Dans ce texte puissant, la tête comme vissée les yeux à la lune, prend le soleil même pour la nuit. Dès lors, les fragments de la vie et des poèmes ignorent Epicure.
Surgissent des morceaux de temps à meubler de poèmes-boîtes qui sont ici portés, déposés, dilacérés car venus du fond de la membrane de mémoire.
C’est sans doute pour l’auteur le lien à des présences parfois discutables qui sucent le cerveau. Restent la coagulation, la stratification que crée le texte. Il se couvre de froid mais se refuse à se fermer.

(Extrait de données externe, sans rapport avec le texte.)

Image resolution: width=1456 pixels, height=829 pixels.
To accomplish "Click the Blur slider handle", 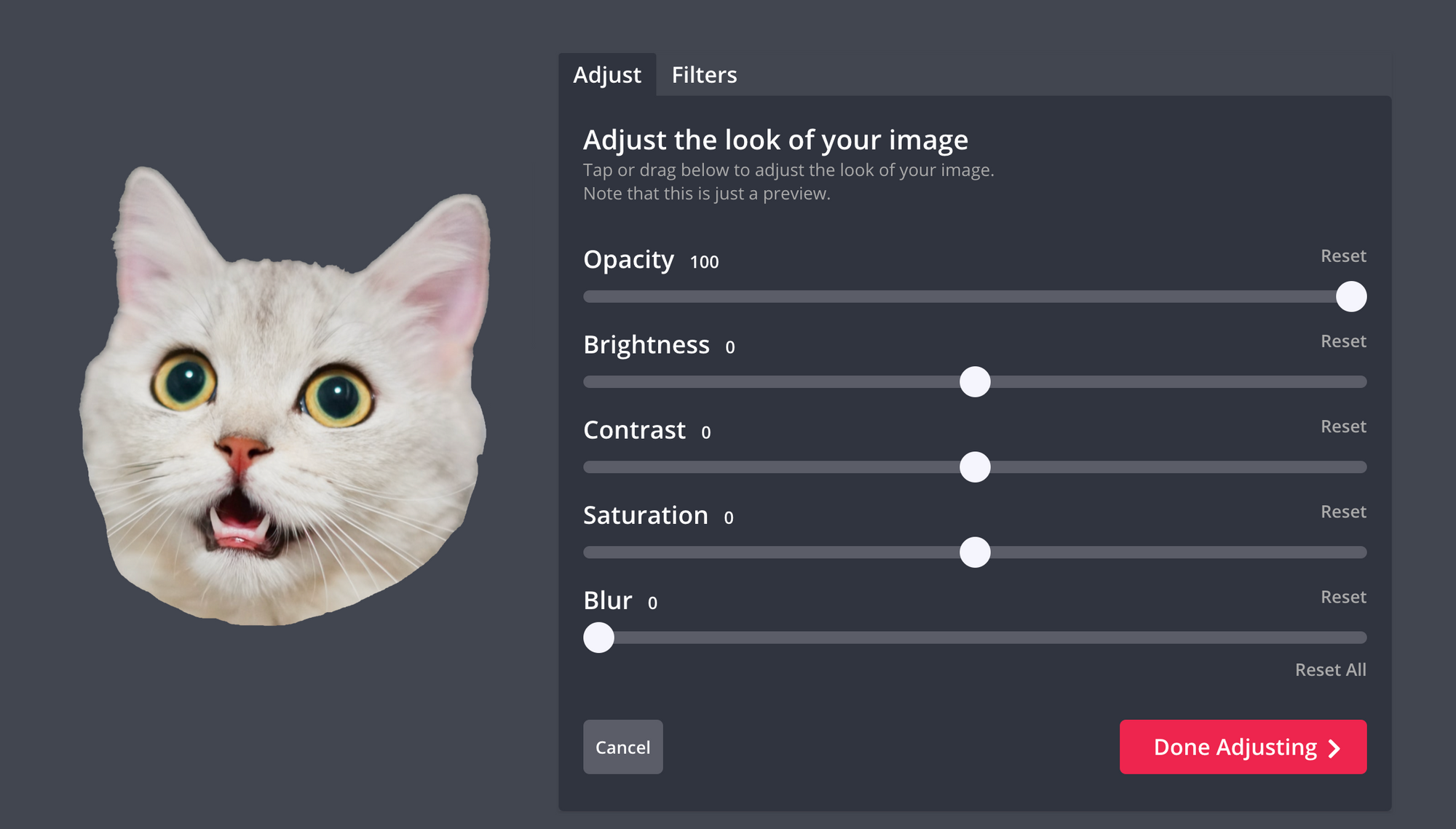I will 598,637.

Et ce, dans trop de cailloux et si peu de peau dans les marais du temps pour y prendre pied vers un début de corps.
Avec chez Grégory Rateau l’impression de ne pas se sentir né. Ou si mal. Restent les imprécations nocturnes, les meurtrissures de la voix qui revient de loin.
Mais c’est encore conjuguer l’être, se préparer à la chute, à l’éblouissement, à la nuit, à la réparation sans forcément se retrouver.
Reste à rapiécer les hardes existentielles — cela, depuis l’enfance. Défaire aussi l’amoncellement de l’abandon et des déchirements, s’extirper du malaise. Même si, depuis le temps premier, tout est cloîtré, enfermé, sanglé, cloué. Dès lors, de l’hydre de mémoire il ne faut plus se contenter mais est-il temps encore de faire table rase ?
jean-paul gavard-perret
Grégory Rateau, Imprécations nocturnes, Conspiration Editions, Mhère, 8 novembre 2022, 80 p. — 9,00 €.